## begin Data supplied

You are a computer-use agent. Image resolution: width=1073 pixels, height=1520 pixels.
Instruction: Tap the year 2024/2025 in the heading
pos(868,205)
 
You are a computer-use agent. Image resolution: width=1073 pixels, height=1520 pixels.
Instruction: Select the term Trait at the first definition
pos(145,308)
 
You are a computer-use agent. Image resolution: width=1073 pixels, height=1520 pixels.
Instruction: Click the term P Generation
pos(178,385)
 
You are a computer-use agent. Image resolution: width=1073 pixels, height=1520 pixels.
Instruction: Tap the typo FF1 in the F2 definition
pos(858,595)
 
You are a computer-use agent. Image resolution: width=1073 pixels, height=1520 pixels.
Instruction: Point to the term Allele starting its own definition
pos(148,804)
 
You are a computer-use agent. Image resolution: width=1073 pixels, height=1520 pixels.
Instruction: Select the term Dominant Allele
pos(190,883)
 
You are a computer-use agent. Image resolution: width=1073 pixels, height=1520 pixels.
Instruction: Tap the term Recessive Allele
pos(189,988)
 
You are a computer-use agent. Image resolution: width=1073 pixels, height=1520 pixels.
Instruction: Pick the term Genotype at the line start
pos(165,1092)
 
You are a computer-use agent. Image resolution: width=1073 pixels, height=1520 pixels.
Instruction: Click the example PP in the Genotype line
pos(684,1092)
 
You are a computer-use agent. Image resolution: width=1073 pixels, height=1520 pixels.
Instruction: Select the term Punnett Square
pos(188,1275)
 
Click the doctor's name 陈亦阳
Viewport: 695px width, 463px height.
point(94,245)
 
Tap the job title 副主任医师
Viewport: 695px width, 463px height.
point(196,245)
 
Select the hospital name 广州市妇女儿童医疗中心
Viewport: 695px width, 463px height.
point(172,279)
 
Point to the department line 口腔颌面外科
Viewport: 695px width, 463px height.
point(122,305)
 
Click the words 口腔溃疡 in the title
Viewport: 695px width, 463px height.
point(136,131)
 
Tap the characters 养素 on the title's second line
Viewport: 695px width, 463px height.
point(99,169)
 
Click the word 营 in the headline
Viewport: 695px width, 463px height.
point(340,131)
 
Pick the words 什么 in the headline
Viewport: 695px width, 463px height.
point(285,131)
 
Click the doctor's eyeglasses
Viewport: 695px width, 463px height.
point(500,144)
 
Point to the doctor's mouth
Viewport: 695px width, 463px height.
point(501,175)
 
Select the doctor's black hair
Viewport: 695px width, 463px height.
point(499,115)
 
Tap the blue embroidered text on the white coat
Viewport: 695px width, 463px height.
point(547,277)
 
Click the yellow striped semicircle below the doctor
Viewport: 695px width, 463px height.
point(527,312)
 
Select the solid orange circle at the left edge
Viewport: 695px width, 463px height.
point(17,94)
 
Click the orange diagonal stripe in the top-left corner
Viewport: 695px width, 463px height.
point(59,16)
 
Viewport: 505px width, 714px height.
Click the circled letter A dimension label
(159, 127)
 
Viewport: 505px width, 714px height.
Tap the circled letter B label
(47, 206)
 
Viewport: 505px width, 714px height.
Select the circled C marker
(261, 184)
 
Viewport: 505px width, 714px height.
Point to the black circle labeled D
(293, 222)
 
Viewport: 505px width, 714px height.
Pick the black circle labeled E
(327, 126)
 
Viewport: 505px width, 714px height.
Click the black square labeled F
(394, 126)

## end Data supplied

Problem to solve:
Please reproduce every record above line for line, with no changes to any of them.

Answer to the exercise:
You are a computer-use agent. Image resolution: width=1073 pixels, height=1520 pixels.
Instruction: Tap the year 2024/2025 in the heading
pos(868,205)
 
You are a computer-use agent. Image resolution: width=1073 pixels, height=1520 pixels.
Instruction: Select the term Trait at the first definition
pos(145,308)
 
You are a computer-use agent. Image resolution: width=1073 pixels, height=1520 pixels.
Instruction: Click the term P Generation
pos(178,385)
 
You are a computer-use agent. Image resolution: width=1073 pixels, height=1520 pixels.
Instruction: Tap the typo FF1 in the F2 definition
pos(858,595)
 
You are a computer-use agent. Image resolution: width=1073 pixels, height=1520 pixels.
Instruction: Point to the term Allele starting its own definition
pos(148,804)
 
You are a computer-use agent. Image resolution: width=1073 pixels, height=1520 pixels.
Instruction: Select the term Dominant Allele
pos(190,883)
 
You are a computer-use agent. Image resolution: width=1073 pixels, height=1520 pixels.
Instruction: Tap the term Recessive Allele
pos(189,988)
 
You are a computer-use agent. Image resolution: width=1073 pixels, height=1520 pixels.
Instruction: Pick the term Genotype at the line start
pos(165,1092)
 
You are a computer-use agent. Image resolution: width=1073 pixels, height=1520 pixels.
Instruction: Click the example PP in the Genotype line
pos(684,1092)
 
You are a computer-use agent. Image resolution: width=1073 pixels, height=1520 pixels.
Instruction: Select the term Punnett Square
pos(188,1275)
 
Click the doctor's name 陈亦阳
Viewport: 695px width, 463px height.
point(94,245)
 
Tap the job title 副主任医师
Viewport: 695px width, 463px height.
point(196,245)
 
Select the hospital name 广州市妇女儿童医疗中心
Viewport: 695px width, 463px height.
point(172,279)
 
Point to the department line 口腔颌面外科
Viewport: 695px width, 463px height.
point(122,305)
 
Click the words 口腔溃疡 in the title
Viewport: 695px width, 463px height.
point(136,131)
 
Tap the characters 养素 on the title's second line
Viewport: 695px width, 463px height.
point(99,169)
 
Click the word 营 in the headline
Viewport: 695px width, 463px height.
point(340,131)
 
Pick the words 什么 in the headline
Viewport: 695px width, 463px height.
point(285,131)
 
Click the doctor's eyeglasses
Viewport: 695px width, 463px height.
point(500,144)
 
Point to the doctor's mouth
Viewport: 695px width, 463px height.
point(501,175)
 
Select the doctor's black hair
Viewport: 695px width, 463px height.
point(499,115)
 
Tap the blue embroidered text on the white coat
Viewport: 695px width, 463px height.
point(547,277)
 
Click the yellow striped semicircle below the doctor
Viewport: 695px width, 463px height.
point(527,312)
 
Select the solid orange circle at the left edge
Viewport: 695px width, 463px height.
point(17,94)
 
Click the orange diagonal stripe in the top-left corner
Viewport: 695px width, 463px height.
point(59,16)
 
Viewport: 505px width, 714px height.
Click the circled letter A dimension label
(159, 127)
 
Viewport: 505px width, 714px height.
Tap the circled letter B label
(47, 206)
 
Viewport: 505px width, 714px height.
Select the circled C marker
(261, 184)
 
Viewport: 505px width, 714px height.
Point to the black circle labeled D
(293, 222)
 
Viewport: 505px width, 714px height.
Pick the black circle labeled E
(327, 126)
 
Viewport: 505px width, 714px height.
Click the black square labeled F
(394, 126)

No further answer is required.